**Problème à traiter**
Transcrivez intégralement, sans rien modifier, l'article ci-dessous sur le protectionnisme en matière de pêche entre la Mauritanie et le Sénégal.

**Article**

PROTECTIONNISME EN MATIERE DE PECHE Ce qui différencie la Mauritanie du Sénégal

La pêche génère beaucoup d’argent. C’est le moins que l’on puisse dire. C’est pourquoi, en Mauritanie comme au Sénégal, pour ne citer que ces deux exemples, des velléités protectionnistes sont notées çà et là pour éviter que des étrangers ne viennent pêcher chez soi.

Publicités

En Mauritanie, les pêcheurs sénégalais font les frais d’une nouvelle intransigeance des autorités prêtes à appliquer une législation obsolète consistant à interdire la pêche aux étrangers.

Du coup, des centaines de pêcheurs originaires de Guet-Ndar, à Saint-Louis du Sénégal, ont été expulsés, eux qui avaient des contrats en bonne et due forme avec des investisseurs mauritaniens et qui ont l’habitude de travailler avec eux depuis des décennies.

D’ailleurs, à ce propos, l’Ambassadeur du Sénégal à Nouakchott, Mamadou Kane, a rencontré, hier, le Ministre de la pêche de ce pays voisin, en l’occurrence Nany Ould Chrougha, pour discuter de la coopération entre les deux pays. Autant dire que cette situation délétère autour de la pêche ne pouvait pas manquer d’être soulignée.

En tout état de cause, les réactions des Mauritaniens sont presqu’unanimes dans les sites d’information de ce pays.

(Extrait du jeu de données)
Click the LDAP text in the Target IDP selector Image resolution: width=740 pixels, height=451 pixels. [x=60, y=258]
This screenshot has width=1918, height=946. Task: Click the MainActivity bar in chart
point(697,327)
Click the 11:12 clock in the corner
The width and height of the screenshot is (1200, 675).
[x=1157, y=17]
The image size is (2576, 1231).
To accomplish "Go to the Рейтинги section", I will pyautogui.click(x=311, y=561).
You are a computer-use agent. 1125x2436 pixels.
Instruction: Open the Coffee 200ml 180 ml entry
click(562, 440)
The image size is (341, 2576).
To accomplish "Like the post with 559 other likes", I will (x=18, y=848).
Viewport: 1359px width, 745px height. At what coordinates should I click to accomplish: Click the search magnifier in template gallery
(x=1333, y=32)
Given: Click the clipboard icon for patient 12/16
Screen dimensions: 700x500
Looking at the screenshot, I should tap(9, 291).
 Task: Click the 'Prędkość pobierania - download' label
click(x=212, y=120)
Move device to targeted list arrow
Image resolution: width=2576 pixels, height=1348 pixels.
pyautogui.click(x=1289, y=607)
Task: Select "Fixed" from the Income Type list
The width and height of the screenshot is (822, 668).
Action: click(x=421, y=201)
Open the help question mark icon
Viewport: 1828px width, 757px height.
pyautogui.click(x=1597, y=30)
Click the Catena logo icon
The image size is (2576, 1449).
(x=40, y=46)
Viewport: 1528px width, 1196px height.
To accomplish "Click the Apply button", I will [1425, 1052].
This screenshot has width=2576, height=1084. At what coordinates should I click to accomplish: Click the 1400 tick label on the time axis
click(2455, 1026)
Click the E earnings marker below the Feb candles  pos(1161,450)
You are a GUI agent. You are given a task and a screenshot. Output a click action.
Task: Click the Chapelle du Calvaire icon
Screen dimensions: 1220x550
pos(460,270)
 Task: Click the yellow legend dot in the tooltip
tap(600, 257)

**Résultat final**
PROTECTIONNISME EN MATIERE DE PECHE Ce qui différencie la Mauritanie du Sénégal

La pêche génère beaucoup d’argent. C’est le moins que l’on puisse dire. C’est pourquoi, en Mauritanie comme au Sénégal, pour ne citer que ces deux exemples, des velléités protectionnistes sont notées çà et là pour éviter que des étrangers ne viennent pêcher chez soi.

Publicités

En Mauritanie, les pêcheurs sénégalais font les frais d’une nouvelle intransigeance des autorités prêtes à appliquer une législation obsolète consistant à interdire la pêche aux étrangers.

Du coup, des centaines de pêcheurs originaires de Guet-Ndar, à Saint-Louis du Sénégal, ont été expulsés, eux qui avaient des contrats en bonne et due forme avec des investisseurs mauritaniens et qui ont l’habitude de travailler avec eux depuis des décennies.

D’ailleurs, à ce propos, l’Ambassadeur du Sénégal à Nouakchott, Mamadou Kane, a rencontré, hier, le Ministre de la pêche de ce pays voisin, en l’occurrence Nany Ould Chrougha, pour discuter de la coopération entre les deux pays. Autant dire que cette situation délétère autour de la pêche ne pouvait pas manquer d’être soulignée.

En tout état de cause, les réactions des Mauritaniens sont presqu’unanimes dans les sites d’information de ce pays.